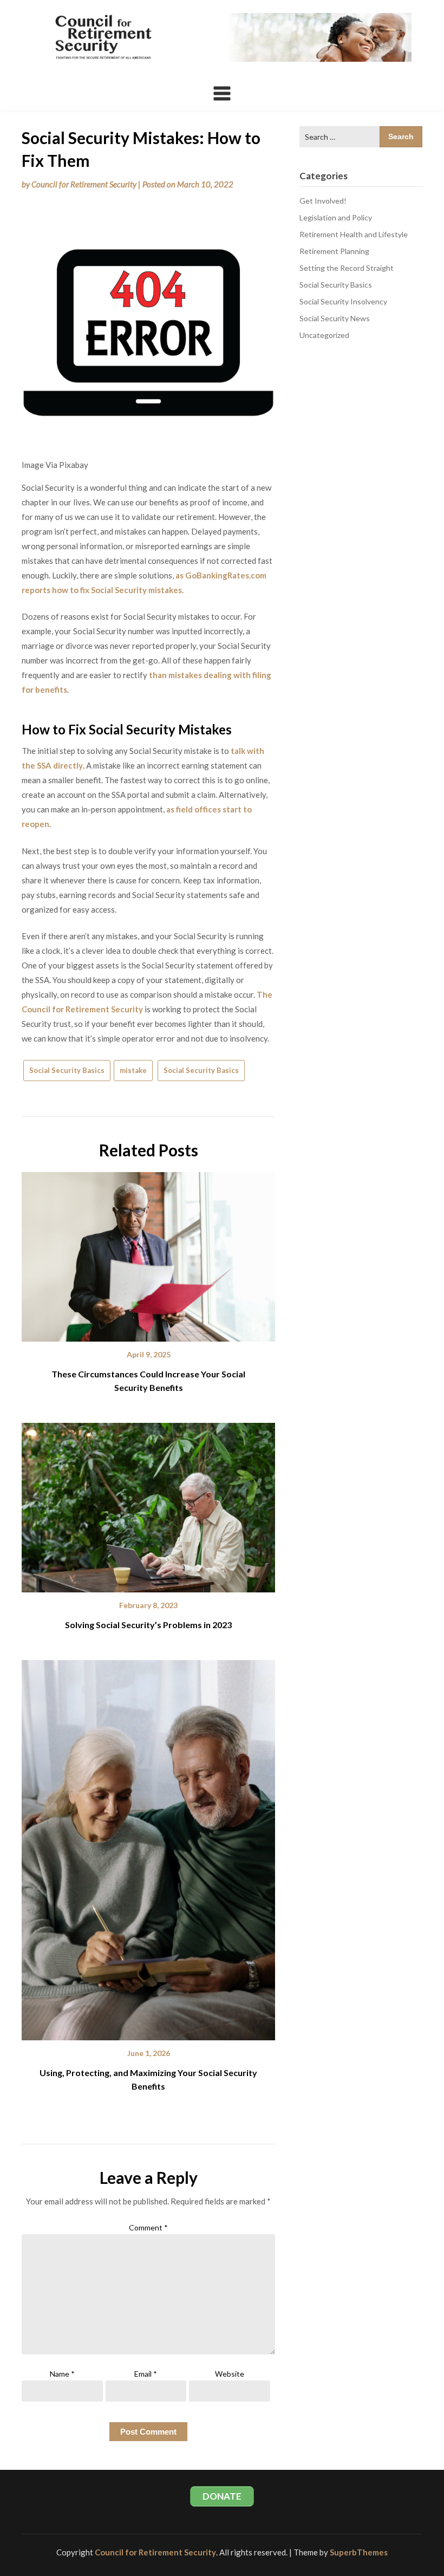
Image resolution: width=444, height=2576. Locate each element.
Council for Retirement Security (83, 184)
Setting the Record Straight (346, 267)
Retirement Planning (334, 251)
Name (62, 2373)
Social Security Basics (67, 1070)
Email (145, 2373)
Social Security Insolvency (343, 301)
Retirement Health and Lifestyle (353, 234)
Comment (148, 2227)
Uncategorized (324, 335)
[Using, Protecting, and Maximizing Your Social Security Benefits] (148, 1846)
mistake (133, 1070)
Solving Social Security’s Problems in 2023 (148, 1624)
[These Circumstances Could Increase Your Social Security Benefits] (148, 1253)
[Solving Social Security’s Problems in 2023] (148, 1503)
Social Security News (334, 318)
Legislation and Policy (335, 217)
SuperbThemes (359, 2552)
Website (229, 2373)
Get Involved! (323, 200)
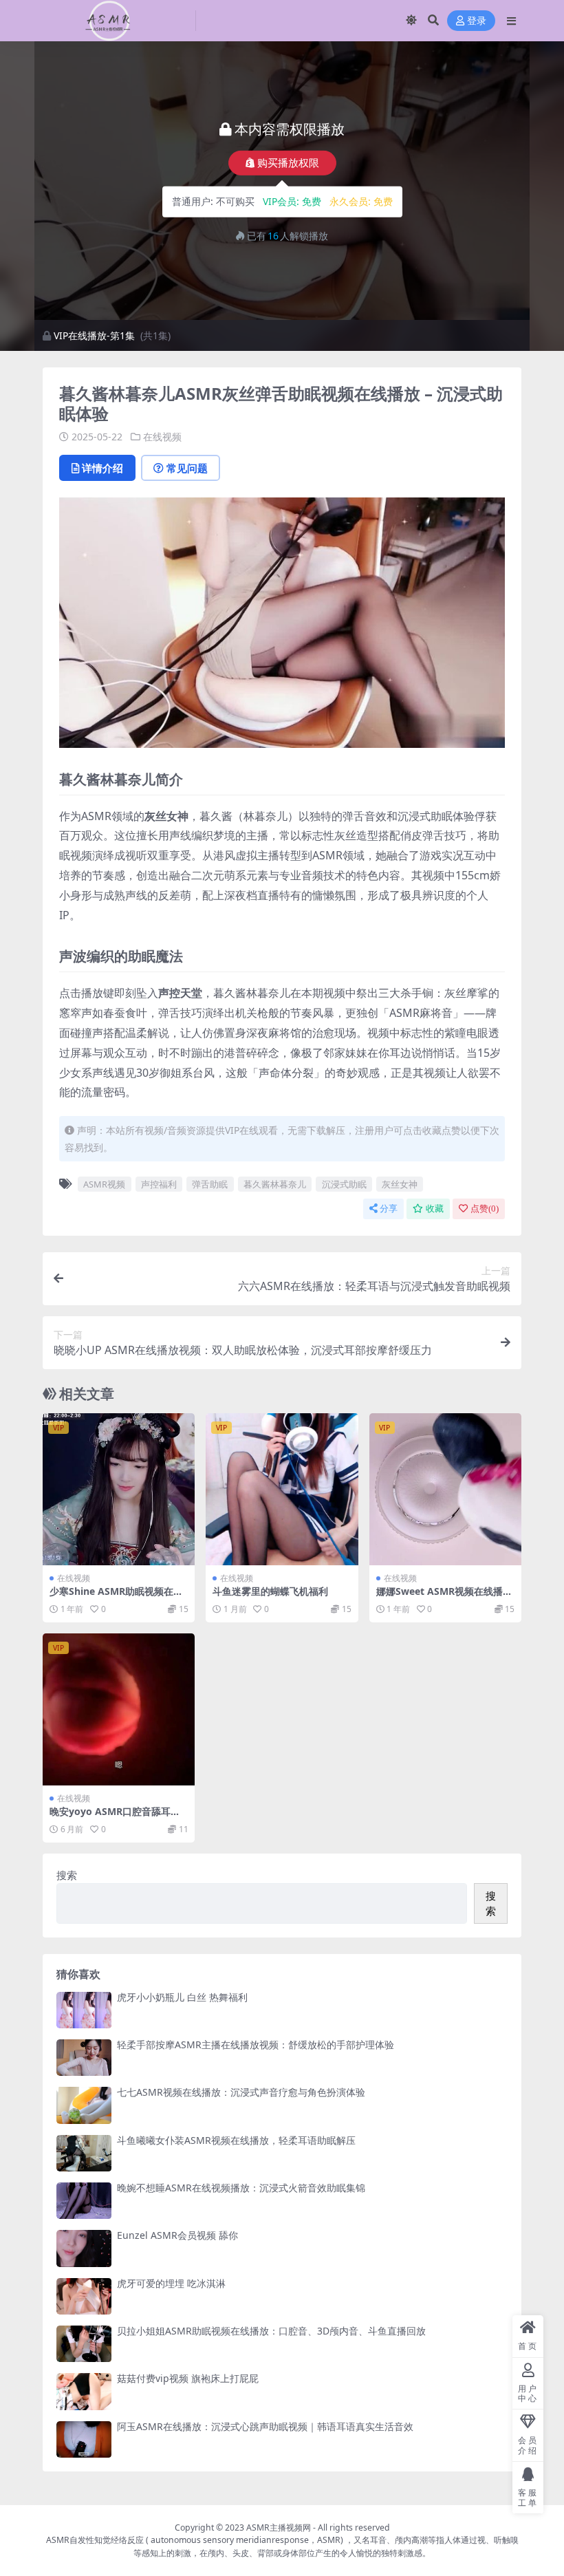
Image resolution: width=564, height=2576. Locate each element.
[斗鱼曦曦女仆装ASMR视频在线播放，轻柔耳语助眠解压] (83, 2153)
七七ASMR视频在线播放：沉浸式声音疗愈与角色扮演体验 (241, 2092)
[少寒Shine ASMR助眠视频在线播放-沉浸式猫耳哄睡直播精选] (119, 1489)
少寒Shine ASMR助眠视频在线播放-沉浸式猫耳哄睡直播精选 (116, 1597)
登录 (476, 21)
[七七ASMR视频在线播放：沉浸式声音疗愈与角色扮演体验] (83, 2105)
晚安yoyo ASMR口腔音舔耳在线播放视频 (115, 1817)
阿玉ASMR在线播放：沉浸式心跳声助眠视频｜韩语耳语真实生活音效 (265, 2426)
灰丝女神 (399, 1184)
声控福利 (159, 1184)
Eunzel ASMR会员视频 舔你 (177, 2235)
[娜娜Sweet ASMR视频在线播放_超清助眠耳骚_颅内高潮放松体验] (445, 1489)
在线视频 (162, 436)
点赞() (484, 1208)
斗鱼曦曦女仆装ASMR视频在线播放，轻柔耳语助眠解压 (236, 2140)
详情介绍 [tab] (102, 468)
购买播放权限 (288, 162)
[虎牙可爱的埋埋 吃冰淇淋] (83, 2296)
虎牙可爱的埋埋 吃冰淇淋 (171, 2283)
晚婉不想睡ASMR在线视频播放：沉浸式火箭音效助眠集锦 (241, 2187)
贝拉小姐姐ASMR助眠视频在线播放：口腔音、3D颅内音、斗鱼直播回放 (271, 2330)
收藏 (435, 1208)
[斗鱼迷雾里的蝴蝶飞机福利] (282, 1489)
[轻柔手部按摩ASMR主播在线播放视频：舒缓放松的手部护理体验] (83, 2057)
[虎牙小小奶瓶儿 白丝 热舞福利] (83, 2010)
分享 (389, 1208)
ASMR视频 (104, 1184)
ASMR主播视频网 (278, 2527)
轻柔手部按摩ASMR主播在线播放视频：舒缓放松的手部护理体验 (255, 2044)
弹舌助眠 (210, 1184)
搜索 (66, 1875)
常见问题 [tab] (187, 468)
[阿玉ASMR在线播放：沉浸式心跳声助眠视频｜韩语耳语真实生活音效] (83, 2439)
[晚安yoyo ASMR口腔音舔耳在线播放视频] (119, 1709)
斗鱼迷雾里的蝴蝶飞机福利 (270, 1591)
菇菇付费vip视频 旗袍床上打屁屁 (188, 2378)
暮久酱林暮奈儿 (274, 1184)
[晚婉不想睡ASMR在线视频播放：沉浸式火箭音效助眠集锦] (83, 2200)
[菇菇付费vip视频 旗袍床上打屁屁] (83, 2391)
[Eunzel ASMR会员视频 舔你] (83, 2248)
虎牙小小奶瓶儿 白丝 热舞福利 (182, 1997)
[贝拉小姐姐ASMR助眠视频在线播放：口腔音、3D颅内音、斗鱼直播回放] (83, 2344)
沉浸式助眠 (344, 1184)
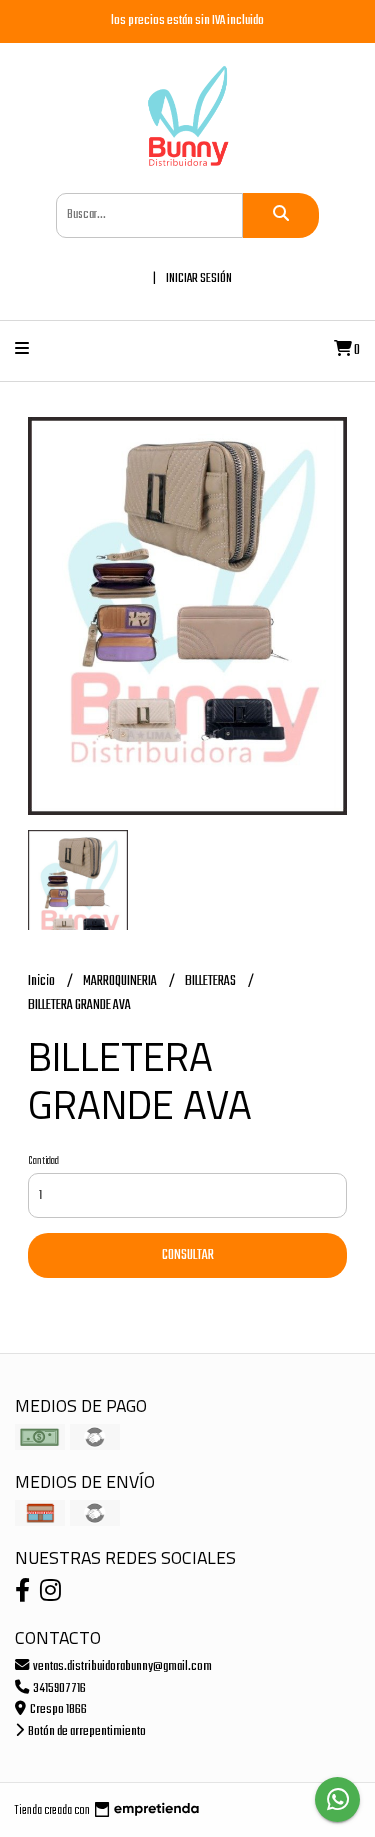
────
### PROBLEM REQUIREMENTS
From the data above, reproduce word for word the lines running from the line with "点赞() (484, 1208)" to the line with "暮久酱林暮奈儿 (274, 1184)", ends included.

### SOLUTION FOR THIS PROBLEM
点赞() (484, 1208)
斗鱼曦曦女仆装ASMR视频在线播放，轻柔耳语助眠解压 (236, 2140)
详情介绍 [tab] (102, 468)
购买播放权限 (288, 162)
[虎牙可爱的埋埋 吃冰淇淋] (83, 2296)
虎牙可爱的埋埋 吃冰淇淋 (171, 2283)
晚婉不想睡ASMR在线视频播放：沉浸式火箭音效助眠集锦 (241, 2187)
贝拉小姐姐ASMR助眠视频在线播放：口腔音、3D颅内音、斗鱼直播回放 (271, 2330)
收藏 (435, 1208)
[斗鱼迷雾里的蝴蝶飞机福利] (282, 1489)
[轻柔手部按摩ASMR主播在线播放视频：舒缓放松的手部护理体验] (83, 2057)
[虎牙小小奶瓶儿 白丝 热舞福利] (83, 2010)
分享 (389, 1208)
ASMR视频 (104, 1184)
ASMR主播视频网 (278, 2527)
轻柔手部按摩ASMR主播在线播放视频：舒缓放松的手部护理体验 (255, 2044)
弹舌助眠 (210, 1184)
搜索 (66, 1875)
常见问题 [tab] (187, 468)
[阿玉ASMR在线播放：沉浸式心跳声助眠视频｜韩语耳语真实生活音效] (83, 2439)
[晚安yoyo ASMR口腔音舔耳在线播放视频] (119, 1709)
斗鱼迷雾里的蝴蝶飞机福利 (270, 1591)
菇菇付费vip视频 旗袍床上打屁屁 (188, 2378)
暮久酱林暮奈儿 (274, 1184)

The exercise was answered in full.